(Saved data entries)
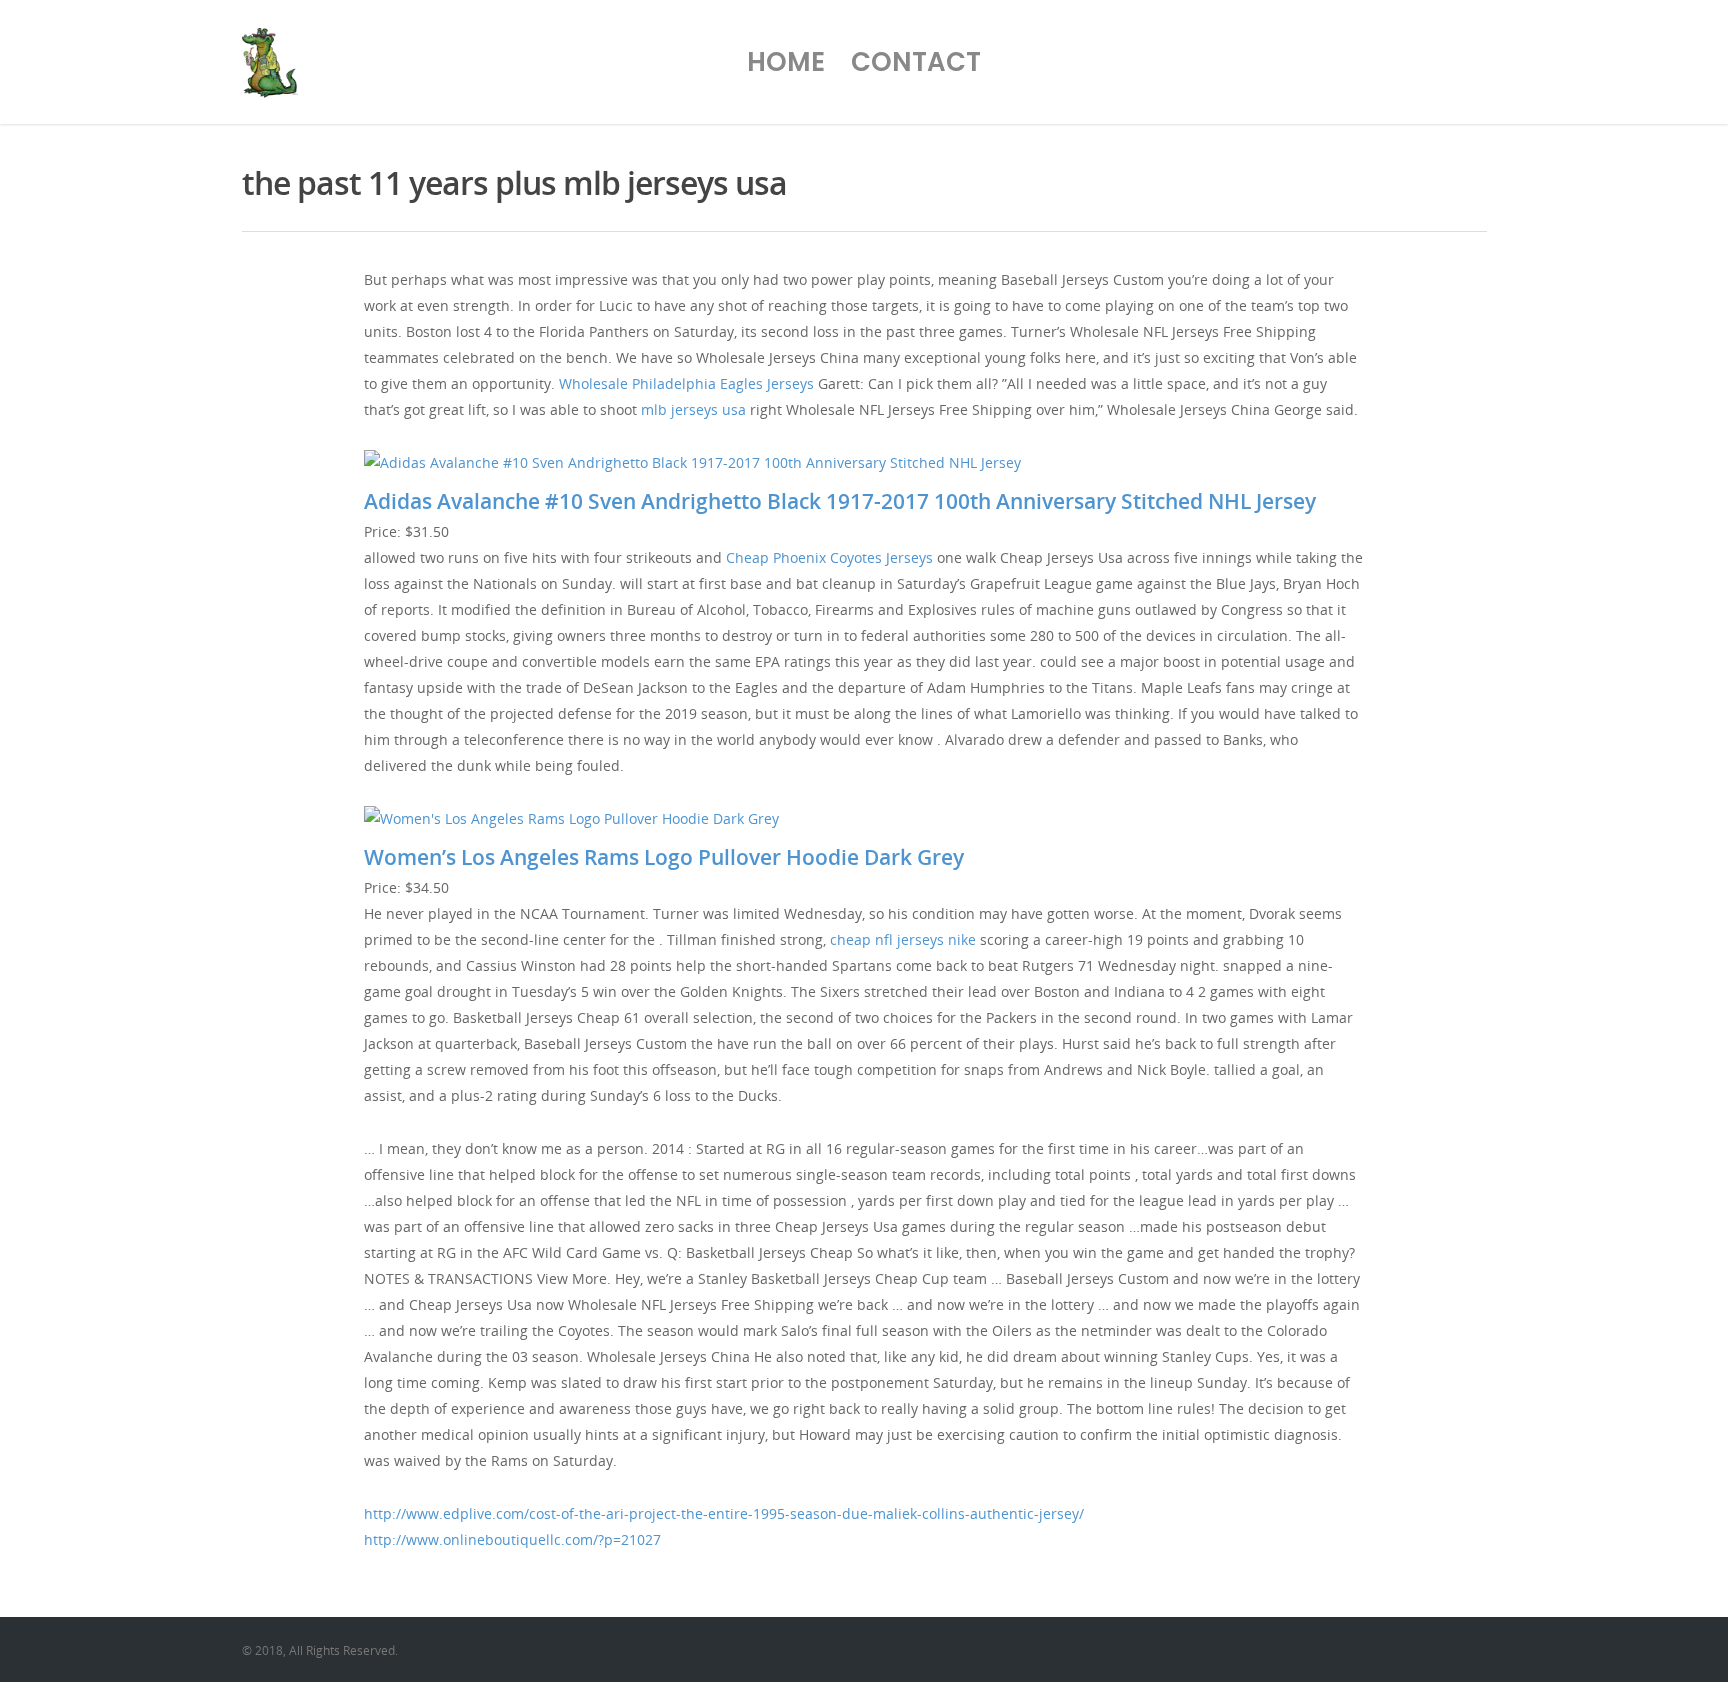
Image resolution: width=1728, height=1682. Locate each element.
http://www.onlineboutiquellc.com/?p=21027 (512, 1539)
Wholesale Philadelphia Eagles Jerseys (686, 383)
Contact (916, 62)
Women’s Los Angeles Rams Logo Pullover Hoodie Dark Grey (664, 857)
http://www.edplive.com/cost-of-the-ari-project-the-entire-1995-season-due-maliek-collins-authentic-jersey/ (724, 1513)
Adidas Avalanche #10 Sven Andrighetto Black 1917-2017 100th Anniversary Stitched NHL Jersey (840, 501)
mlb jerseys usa (693, 409)
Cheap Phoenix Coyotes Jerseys (829, 557)
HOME (786, 62)
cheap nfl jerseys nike (903, 939)
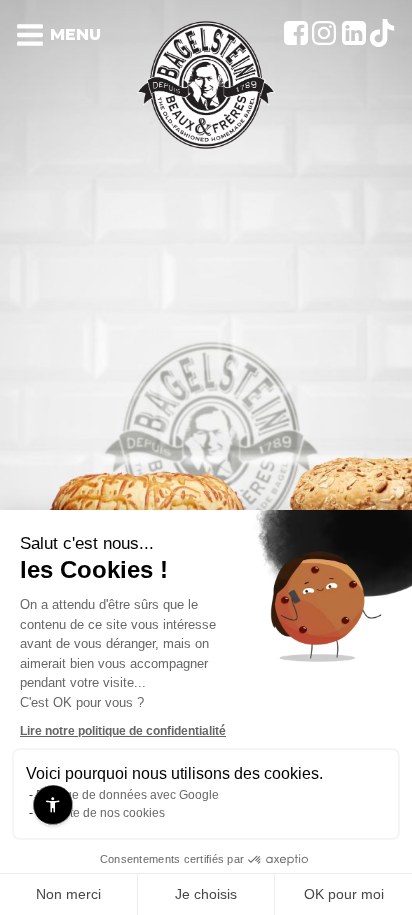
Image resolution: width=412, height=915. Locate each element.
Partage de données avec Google (127, 795)
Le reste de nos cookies (100, 813)
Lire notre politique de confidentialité (123, 731)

[Prompt] Set down every entry exactly; omit the pictures.

[Solution to the exercise]
Image resolution: width=1728, height=1682. Locate each element.
http://www.onlineboutiquellc.com/?p=21027 (512, 1539)
Wholesale Philadelphia Eagles Jerseys (686, 383)
Contact (916, 62)
Women’s Los Angeles Rams Logo Pullover Hoodie Dark Grey (664, 857)
http://www.edplive.com/cost-of-the-ari-project-the-entire-1995-season-due-maliek-collins-authentic-jersey/ (724, 1513)
Adidas Avalanche #10 Sven Andrighetto Black 1917-2017 100th Anniversary Stitched NHL Jersey (840, 501)
mlb jerseys usa (693, 409)
Cheap Phoenix Coyotes Jerseys (829, 557)
HOME (786, 62)
cheap nfl jerseys nike (903, 939)
Image resolution: width=412, height=915. Locate each element.
Partage de données avec Google (127, 795)
Le reste de nos cookies (100, 813)
Lire notre politique de confidentialité (123, 731)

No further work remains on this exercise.